THIS ARTICLE CONTAINS SPOILERS. THIS ARTICLE CONTAINS SPOILERS. THIS ARTICLE CONTAINS SPOILERS.
I’ve recently come back from the latest Disney money grab from a franchise that really should have stayed unedited at three movies.
Before going into this film I made sure that I saw no trailers, I read no reviews, nor had I spoken with anyone who had seen it before me about the movie – not even regarding their thoughts of liking it or not.
After the progressive love fest that was Rogue One I wanted to give the main story arc the benefit of the doubt. No bias, no expectations.
Sad to say, my effort in avoiding all trailers and spoilers was a waste of energy because the movie not only took a blue pill on social politics, it downed the whole bottle! The equality button was pushed so hard that the entire bridge of the “protagonist” Resistance’s main starcruiser was all female. A female commander was replaced by another female. A new protagonist is introduced – an [ugly] Asian female. The one white male, who, in The Force Awakens was useful and a bit of a badass, is now a bumbling fool who’s every plan needs to be rescued by… you guessed it, a female.
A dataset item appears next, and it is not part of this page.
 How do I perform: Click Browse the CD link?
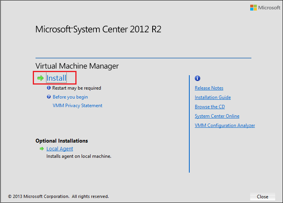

Now let’s jump ship to the “antagonists”, the First Order. Their bridge is all white males. The main bad guy (who was much less impressive and scary than the impression given in The Force Awakens) is a balding, mangled, perverted white male. The guy who betrays the resistance… you guessed it… white male.
I’m all for equality; let the ship bridges be mixed, let a commander be female, whatever! Just make it proper equality, men, women, Wookies, on both sides. When social politics gets in the way of art then you’re killing art.
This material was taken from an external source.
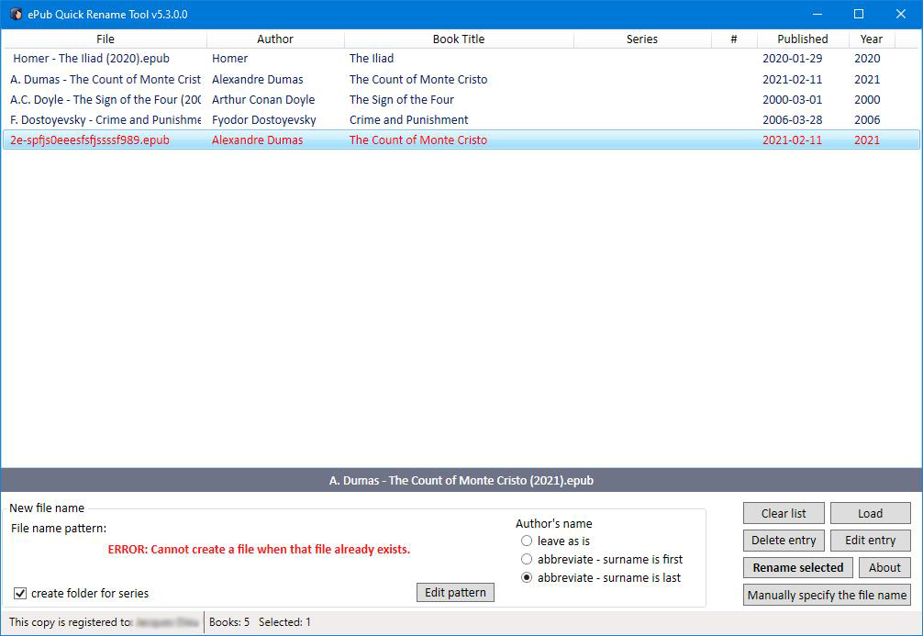
Task: Choose 'abbreviate - surname is first' option
Action: pos(528,559)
I think it would be remiss of me to mention that the movie advocates the violent actions of leftist protesters and ANTIFA, rampaging through what is essentially Space Vegas (of which all the police there are white males, I might add.)
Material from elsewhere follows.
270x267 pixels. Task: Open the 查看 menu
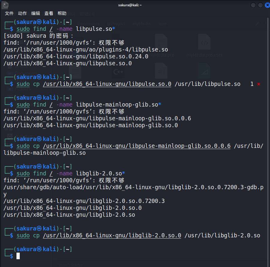click(49, 13)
Social engineering aside, the movie was lackluster. It has some nice twists and I love the Star Wars universe, however when I go to a movie I want to be absorbed into that world, something many films in Hollywood fail to achieve these days. If I’m consciously stopping myself from grabbing my phone or if I’m looking at my watch wondering how long the film has been going, that’s not a good sign.
Final thoughts on the film: I give it a resounding Meh. it has nice effects, cool fight scenes, some comedy, but it didn’t tie together well enough for me to want to see it again. If you want to see the film, wait for it on Netflix or pirate it. It’s not worthy for the cinema.